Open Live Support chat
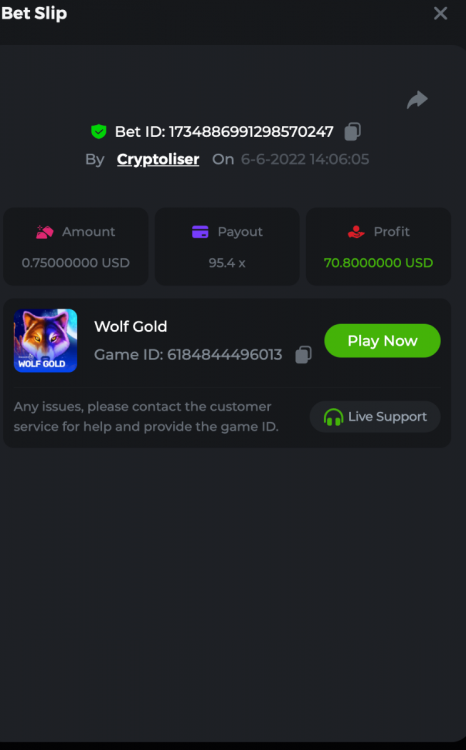This screenshot has width=466, height=750. (375, 417)
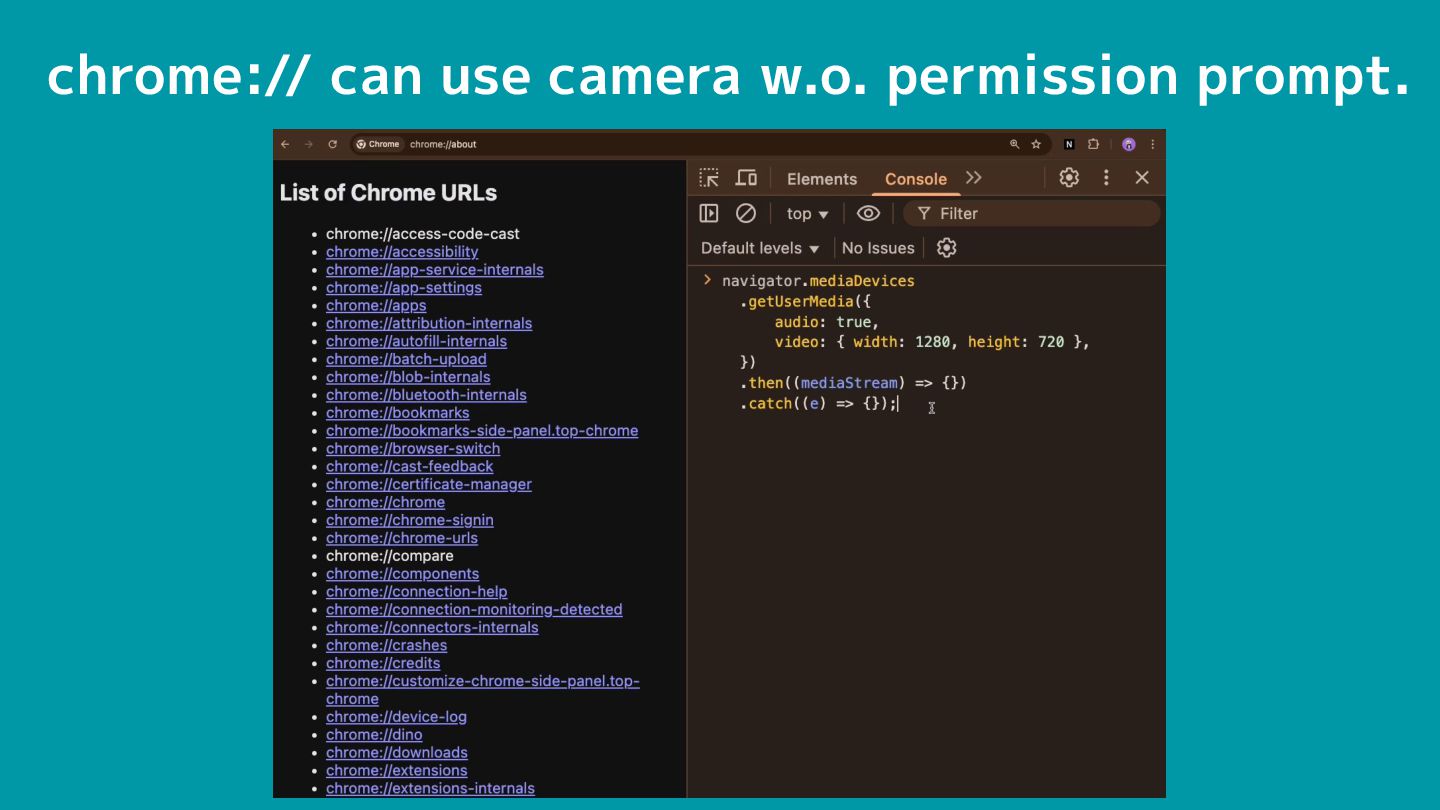Click the live expression eye icon
The height and width of the screenshot is (810, 1440).
click(868, 213)
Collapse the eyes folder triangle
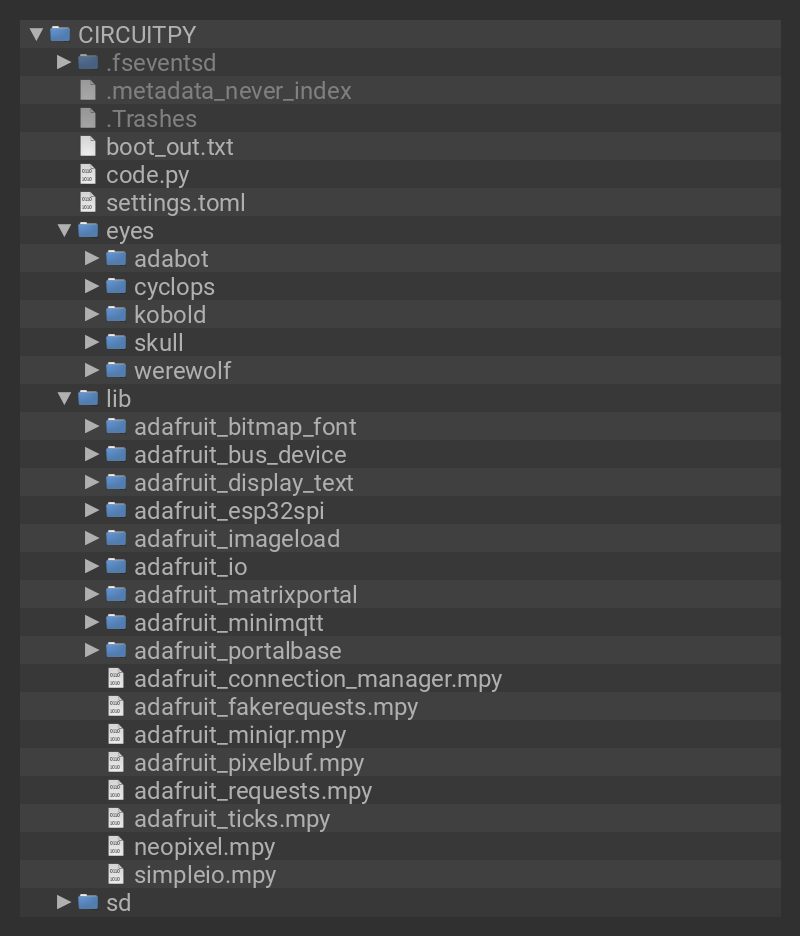 click(x=64, y=231)
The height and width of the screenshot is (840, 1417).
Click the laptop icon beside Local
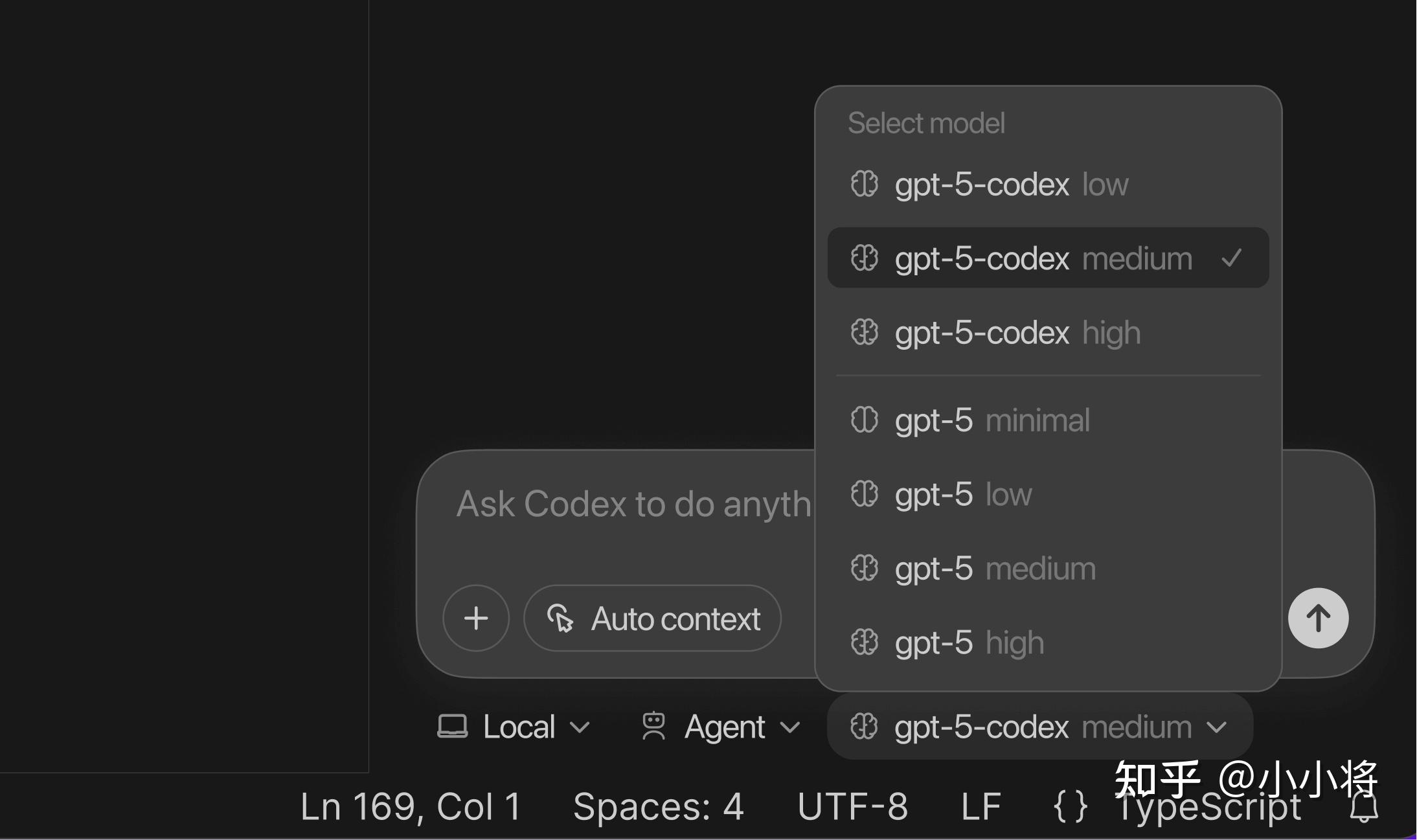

-=-=-

Set problem - Reproduce the material above with "laptop" swapped for "desktop" and all else unchanged, omitting the pictures.

Task output -
Open Live Support chat
This screenshot has width=466, height=750. (375, 417)
Click the live expression eye icon
The height and width of the screenshot is (810, 1440).
click(868, 213)
Collapse the eyes folder triangle
 click(x=64, y=231)
The height and width of the screenshot is (840, 1417).
Click the desktop icon beside Local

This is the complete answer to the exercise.